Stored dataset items
####################
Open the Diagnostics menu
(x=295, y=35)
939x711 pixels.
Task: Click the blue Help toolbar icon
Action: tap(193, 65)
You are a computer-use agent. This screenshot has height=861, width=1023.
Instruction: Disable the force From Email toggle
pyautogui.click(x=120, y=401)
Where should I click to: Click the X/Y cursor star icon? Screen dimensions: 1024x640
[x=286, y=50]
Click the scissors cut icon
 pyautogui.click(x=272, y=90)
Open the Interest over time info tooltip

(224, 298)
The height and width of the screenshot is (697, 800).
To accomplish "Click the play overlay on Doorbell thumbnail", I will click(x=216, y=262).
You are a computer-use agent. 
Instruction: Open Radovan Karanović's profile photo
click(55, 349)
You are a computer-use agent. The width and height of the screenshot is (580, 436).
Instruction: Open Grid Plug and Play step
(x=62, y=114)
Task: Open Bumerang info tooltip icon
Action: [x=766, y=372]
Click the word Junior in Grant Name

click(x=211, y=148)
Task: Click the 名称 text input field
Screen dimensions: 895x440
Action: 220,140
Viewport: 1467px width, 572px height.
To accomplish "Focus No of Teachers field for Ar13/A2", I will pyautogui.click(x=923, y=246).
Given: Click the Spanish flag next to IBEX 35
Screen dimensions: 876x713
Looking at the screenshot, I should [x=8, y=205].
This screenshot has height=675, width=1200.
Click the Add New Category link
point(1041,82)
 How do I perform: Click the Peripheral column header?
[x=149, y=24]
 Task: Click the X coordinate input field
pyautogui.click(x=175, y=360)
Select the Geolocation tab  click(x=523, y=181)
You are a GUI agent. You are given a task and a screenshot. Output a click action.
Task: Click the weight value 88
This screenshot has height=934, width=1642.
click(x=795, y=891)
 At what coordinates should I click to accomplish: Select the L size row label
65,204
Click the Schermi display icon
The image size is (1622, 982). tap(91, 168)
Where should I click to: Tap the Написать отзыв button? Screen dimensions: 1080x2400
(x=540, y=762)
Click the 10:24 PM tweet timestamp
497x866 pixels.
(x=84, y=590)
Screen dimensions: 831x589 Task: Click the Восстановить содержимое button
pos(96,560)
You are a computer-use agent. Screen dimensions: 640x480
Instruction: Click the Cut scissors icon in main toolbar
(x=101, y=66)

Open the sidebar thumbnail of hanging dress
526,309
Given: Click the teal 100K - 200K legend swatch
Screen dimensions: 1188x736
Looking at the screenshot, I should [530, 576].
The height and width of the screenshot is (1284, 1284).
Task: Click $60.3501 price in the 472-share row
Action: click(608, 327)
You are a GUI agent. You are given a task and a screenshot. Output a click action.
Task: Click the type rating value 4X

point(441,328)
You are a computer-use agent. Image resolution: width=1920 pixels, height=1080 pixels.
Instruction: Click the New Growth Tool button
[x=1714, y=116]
####################
### THE TASK
Give the rows above as a Markdown table with the columns Number and Line, putting each line in its own table row and leaving out blank lines.

### RESULT FOR THIS TASK
| Number | Line |
|---|---|
| 1 | Open the Diagnostics menu |
| 2 | (x=295, y=35) |
| 3 | 939x711 pixels. |
| 4 | Task: Click the blue Help toolbar icon |
| 5 | Action: tap(193, 65) |
| 6 | You are a computer-use agent. This screenshot has height=861, width=1023. |
| 7 | Instruction: Disable the force From Email toggle |
| 8 | pyautogui.click(x=120, y=401) |
| 9 | Where should I click to: Click the X/Y cursor star icon? Screen dimensions: 1024x640 |
| 10 | [x=286, y=50] |
| 11 | Click the scissors cut icon |
| 12 |  pyautogui.click(x=272, y=90) |
| 13 | Open the Interest over time info tooltip |
| 14 | (224, 298) |
| 15 | The height and width of the screenshot is (697, 800). |
| 16 | To accomplish "Click the play overlay on Doorbell thumbnail", I will click(x=216, y=262). |
| 17 | You are a computer-use agent.  |
| 18 | Instruction: Open Radovan Karanović's profile photo |
| 19 | click(55, 349) |
| 20 | You are a computer-use agent. The width and height of the screenshot is (580, 436). |
| 21 | Instruction: Open Grid Plug and Play step |
| 22 | (x=62, y=114) |
| 23 | Task: Open Bumerang info tooltip icon |
| 24 | Action: [x=766, y=372] |
| 25 | Click the word Junior in Grant Name |
| 26 | click(x=211, y=148) |
| 27 | Task: Click the 名称 text input field |
| 28 | Screen dimensions: 895x440 |
| 29 | Action: 220,140 |
| 30 | Viewport: 1467px width, 572px height. |
| 31 | To accomplish "Focus No of Teachers field for Ar13/A2", I will pyautogui.click(x=923, y=246). |
| 32 | Given: Click the Spanish flag next to IBEX 35 |
| 33 | Screen dimensions: 876x713 |
| 34 | Looking at the screenshot, I should [x=8, y=205]. |
| 35 | This screenshot has height=675, width=1200. |
| 36 | Click the Add New Category link |
| 37 | point(1041,82) |
| 38 |  How do I perform: Click the Peripheral column header? |
| 39 | [x=149, y=24] |
| 40 |  Task: Click the X coordinate input field |
| 41 | pyautogui.click(x=175, y=360) |
| 42 | Select the Geolocation tab  click(x=523, y=181) |
| 43 | You are a GUI agent. You are given a task and a screenshot. Output a click action. |
| 44 | Task: Click the weight value 88 |
| 45 | This screenshot has height=934, width=1642. |
| 46 | click(x=795, y=891) |
| 47 |  At what coordinates should I click to accomplish: Select the L size row label |
| 48 | 65,204 |
| 49 | Click the Schermi display icon |
| 50 | The image size is (1622, 982). tap(91, 168) |
| 51 | Where should I click to: Tap the Написать отзыв button? Screen dimensions: 1080x2400 |
| 52 | (x=540, y=762) |
| 53 | Click the 10:24 PM tweet timestamp |
| 54 | 497x866 pixels. |
| 55 | (x=84, y=590) |
| 56 | Screen dimensions: 831x589 Task: Click the Восстановить содержимое button |
| 57 | pos(96,560) |
| 58 | You are a computer-use agent. Screen dimensions: 640x480 |
| 59 | Instruction: Click the Cut scissors icon in main toolbar |
| 60 | (x=101, y=66) |
| 61 | Open the sidebar thumbnail of hanging dress |
| 62 | 526,309 |
| 63 | Given: Click the teal 100K - 200K legend swatch |
| 64 | Screen dimensions: 1188x736 |
| 65 | Looking at the screenshot, I should [530, 576]. |
| 66 | The height and width of the screenshot is (1284, 1284). |
| 67 | Task: Click $60.3501 price in the 472-share row |
| 68 | Action: click(608, 327) |
| 69 | You are a GUI agent. You are given a task and a screenshot. Output a click action. |
| 70 | Task: Click the type rating value 4X |
| 71 | point(441,328) |
| 72 | You are a computer-use agent. Image resolution: width=1920 pixels, height=1080 pixels. |
| 73 | Instruction: Click the New Growth Tool button |
| 74 | [x=1714, y=116] |